Raúl stands rocking the boat, watching for Erhard’s reaction. Then he slashes again, wilder, more aggressive. His blow rams one of the oarlocks that’s attached to a long metal track; the track snaps and dangles over the edge, almost completely loose. Without the track, it would be nearly impossible to row the boat anywhere. Raúl bends forward to grab the track, but it’s heavy and it sinks into the water, disappearing. He leans out, and the boat teeters to one side.

It takes Erhard a moment to recognize the opportunity. He swims around the boat. While Raúl’s on his knees staring into the water, Erhard grabs the railing, yanking on it with all his might. The boat tips heavily, and Raúl falls forward and slams his face against the boat just before it jerks back. Erhard almost shouts
I’m sorry
, but he’s glad to see the blow strike Raúl so clean and hard. Raúl goes down without a word, his foot sticking up. The night is quiet once again.

Erhard dogpaddles towards the bow and clutches it. Kicking his legs and hoisting himself up, he clambers head first. He falls across a sitting board and drops to the bottom of the boat, exhausted, but nevertheless revitalized by a final spark of energy as soon as the warm breeze dries his arms and legs.

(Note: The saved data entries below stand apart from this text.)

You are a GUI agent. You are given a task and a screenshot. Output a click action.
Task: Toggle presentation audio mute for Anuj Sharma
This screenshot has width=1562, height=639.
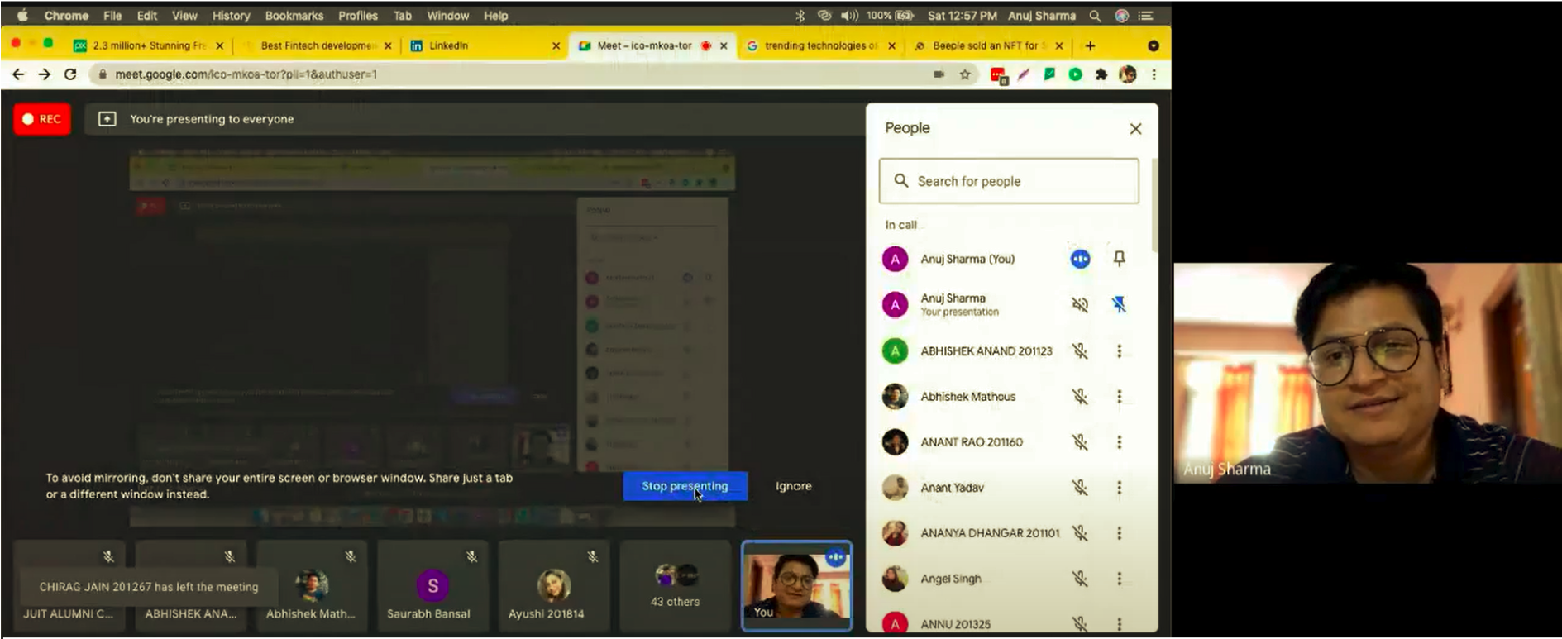[x=1080, y=304]
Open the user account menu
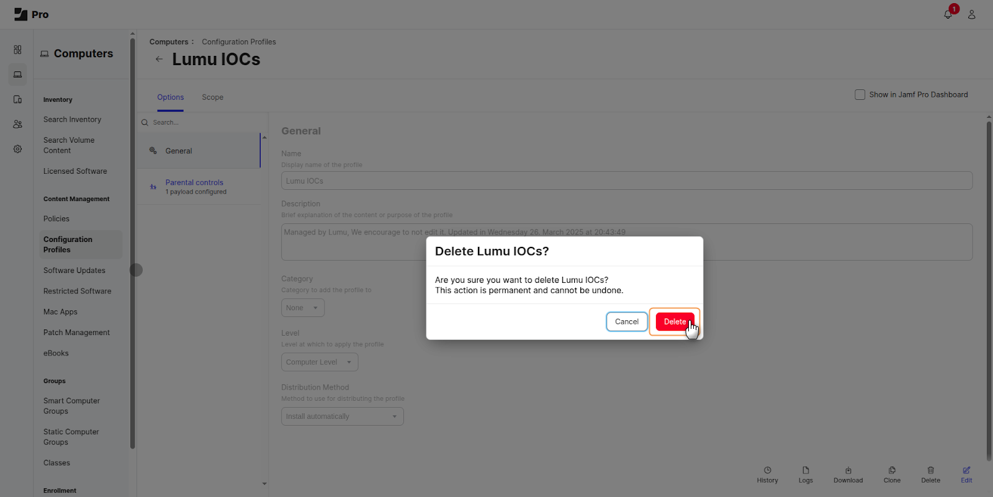The image size is (993, 497). 971,14
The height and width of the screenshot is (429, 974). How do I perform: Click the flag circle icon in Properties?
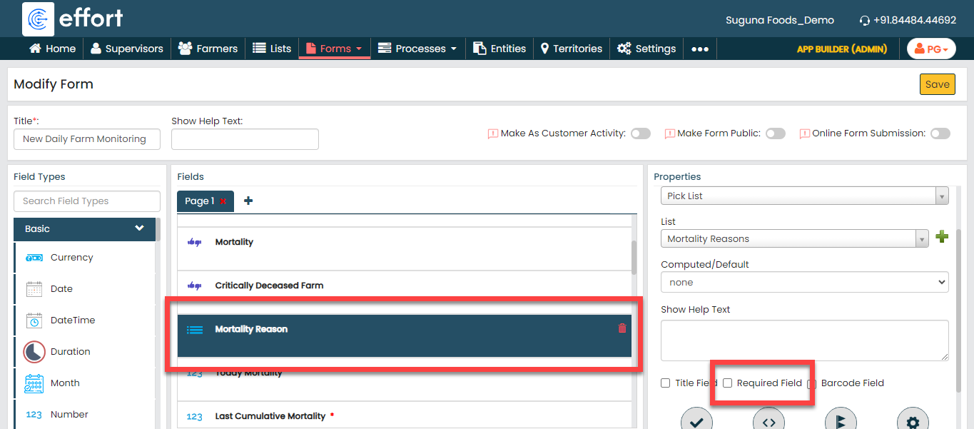coord(840,421)
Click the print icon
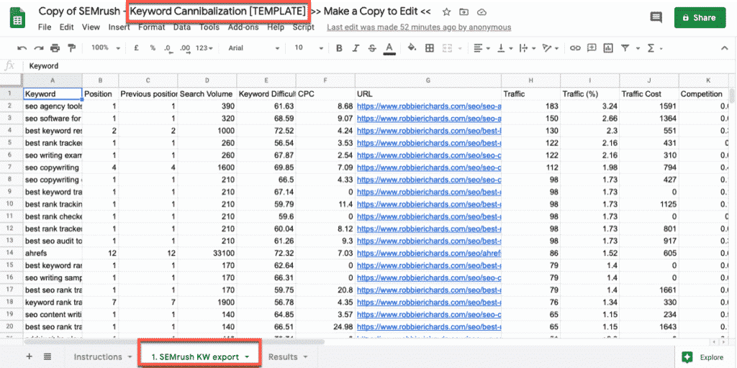This screenshot has width=737, height=368. (x=55, y=48)
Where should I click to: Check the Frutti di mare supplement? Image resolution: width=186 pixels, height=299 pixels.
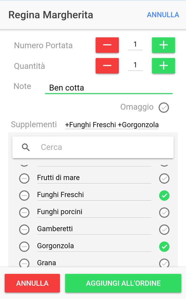point(164,178)
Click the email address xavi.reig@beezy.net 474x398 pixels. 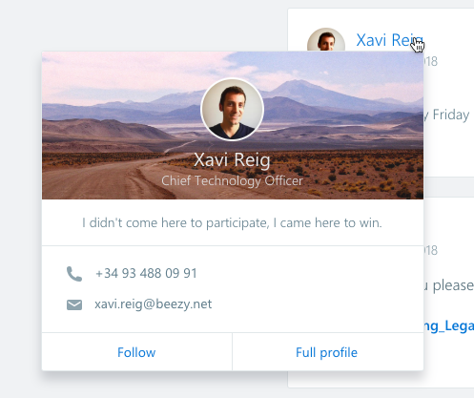pos(154,304)
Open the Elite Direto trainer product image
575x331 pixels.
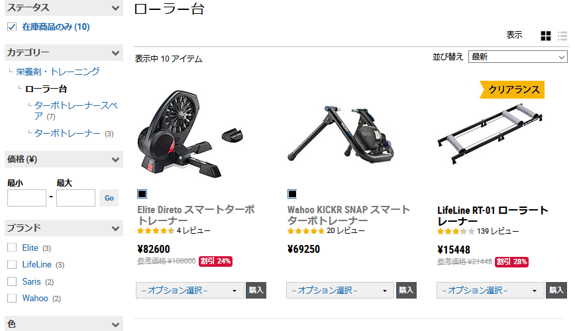coord(191,134)
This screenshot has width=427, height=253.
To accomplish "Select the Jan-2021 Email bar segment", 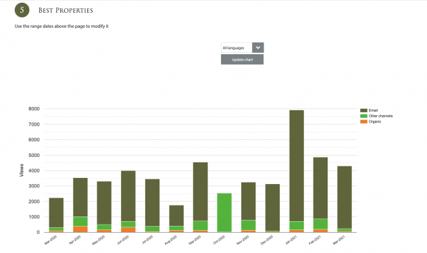I will (x=297, y=166).
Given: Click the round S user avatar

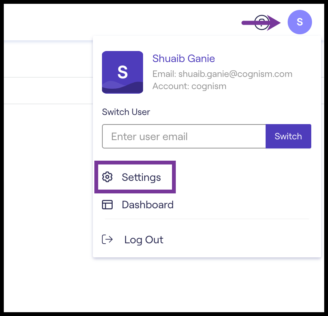Looking at the screenshot, I should point(299,22).
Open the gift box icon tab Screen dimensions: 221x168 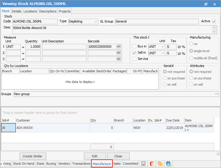click(x=168, y=164)
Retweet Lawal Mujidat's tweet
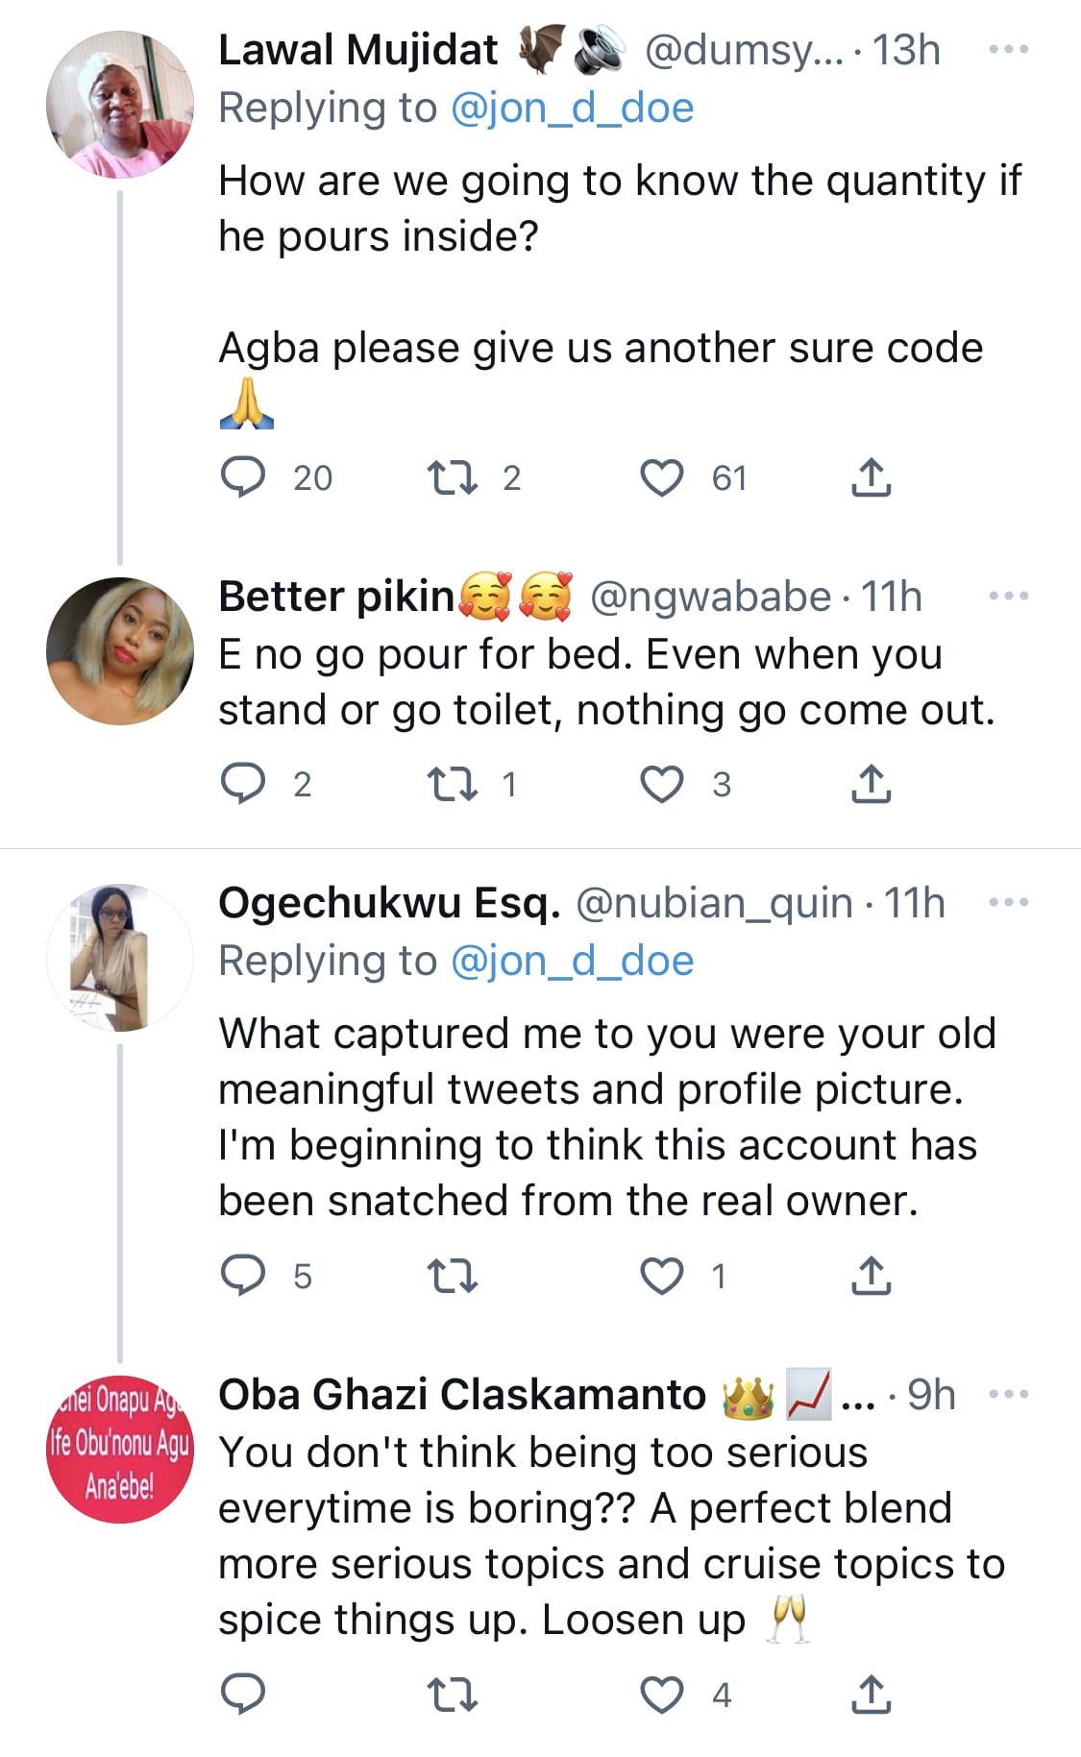The height and width of the screenshot is (1757, 1081). click(x=452, y=477)
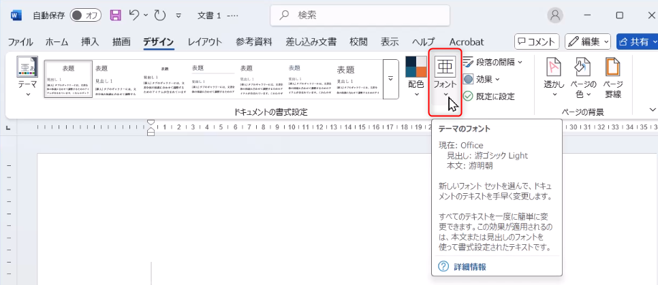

In the back pocket of his trousers he finds the short plastic strip and fastens it around Raúl’s feet and the remaining oarlock. He makes sure it’s good and tight. Then he crawls across the seat and over to Raúl, who’s sprawled out, unmoving. He takes Raúl’s head in his hands to see his face and to slam it against the edge of the boat.

Raúl opens his eyes.

Erhard wants to look him in the eye when he bashes his head in.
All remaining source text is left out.